Adolfo the Republican?

9 May

While running for Bronx borough president in 2001, Adolfo Carrion, Jr. joined a protest against the U.S. Navy bombing of Vieques Puerto Rico and landed in Brooklyn federal prison. It wasn’t a reliable indicator of his actions once he took office. (Photo: Jordan Moss/Norwood News)

By Jordan Moss

Is former Bronx Borough President Adolfo a Republican?

Seems absurd on the face of it, but Carrion invited speculation when choosing to not deny the possibility when asked by The New York Times last week if he would consider running for mayor as a Republican as some city bigshots are recommending. The Post had some more to say about it yesterday.

Carrion rose as a loyal member of the Bronx Democratic machine (who eventually tussled behind the scenes with party boss Jose Rivera after ascending to the borough’s top job).

He left in the midst of a second term to work for Democrat-in-Chief Barack Obama  as the first director of the White House Office of Urban Affairs. He left in May 2010 to become a HUD regional director.

Hardly a typical Republican pedigree.

But some Carrion comments in February to Capital New York reporter Azi Paybarah sounded a bit like a Dem trying on some GOP training wheels.

On public housing:

Carrion, the former Bronx borough president who is eying a run for Congress or citywide office, also sought to distinguish himself from “the noise on the left” when it came to public housing.

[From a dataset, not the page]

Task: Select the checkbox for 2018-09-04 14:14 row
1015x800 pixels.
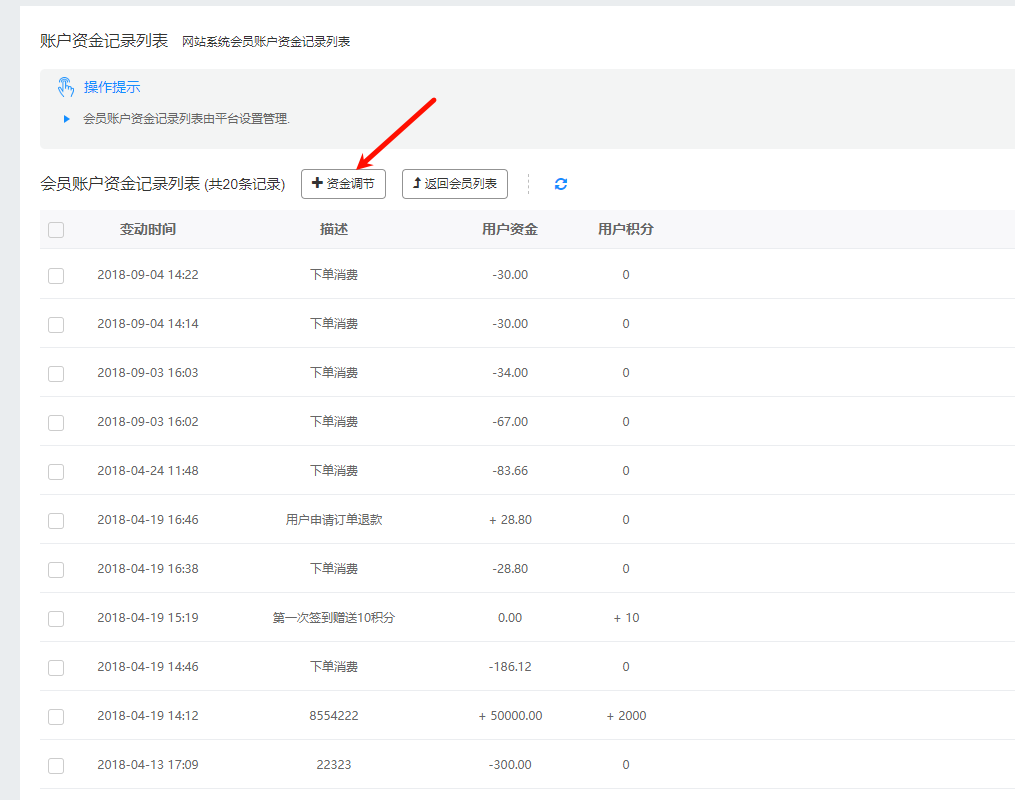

In the same interview last week, he told me, “The whole notion of subsidy is that you’re in a financial difficulty, and the intent was never that you create permanency.”

Carrion stressed that he was committed to helping the elderly, veterans and families that “have a set of circumstances that will require them to stay” in subsidized housing.

“But the notion that able-bodied people who ultimately can go to work are being fully subsidized for their entire lives, I just think it kills the spirit of reaching for opportunities that we want in every single American,” Carrion said. “And you know, that sort of lifts me out of the noise of the left.”

On paying retail workers more:

“When I left the borough presidency, the project was ready to go,” Carrion said, speaking about [the] Kingsbridge [Armory]. “And my successor, who I think is doing a good job representing the Bronx, decided that this was an important issue, that he should try to carve out a deal for the workers. The problem with that was always that there is no precedent that I know of, of national retailers carving out special wages for markets around the country.”

Carrion, who is an urban planner by training, said it’s not realistic to demand retail stores pay workers salaries that enable them to lead their household.

“I think what they do generally is they pay a rate that is whatever the market will absorb and with the understanding that retail jobs go to relatively young people, semi-retired people, students; that they are not really career positions,” said Carrion. “You don’t grow up in Kingsbridge and aspire to be a retail worker at, you know, Modell’s. You just, you know, you don’t.”

He said, “You do it as a way to complement your family’s income as a participant in that household, as a student, as a young person, or because you’re transitioning out of a difficult situation. Temporary, in a bigger sense of the word.”

Carrion almost never lines up in front of or alongside pushes from the grassroots, as say his successor, Ruben Diaz, Jr. did in championing the Living Wage efforts of community activists and unions or as a young assemblyman taking a lead in demanding police accountability following the killing of Amadou Diallo. Carrion did get arrested for protesting the Navy bombing of Vieques while he was first running for borough president, along with Rivera, but following that early aberration he mostly favored backing corporations taking on big controversial development projects — like Yankee Stadium and the Related Companies’ Gateway Mall — which received significant public subsidies.

But still, a Puerto Rican Bronx Democrat turned Republican? It’s happened before. The first Puerto Rican borough president, Herman Badillo, did become a Republican, but only very late in his career when he sought the Republican nomination against Mike Bloomberg. So, while not unprecedented, not too successful either.

But some political consultants see a potential opening, maybe because candidates running as Republicans have now ruled the Big Apple for almost 20 consecutive years.

“There is a space for an Hispanic to run for some citywide office,” veteran political consultant Jerry Skurnik told the New York Post. “If Bloomberg could run as a Republican, why can’t he?”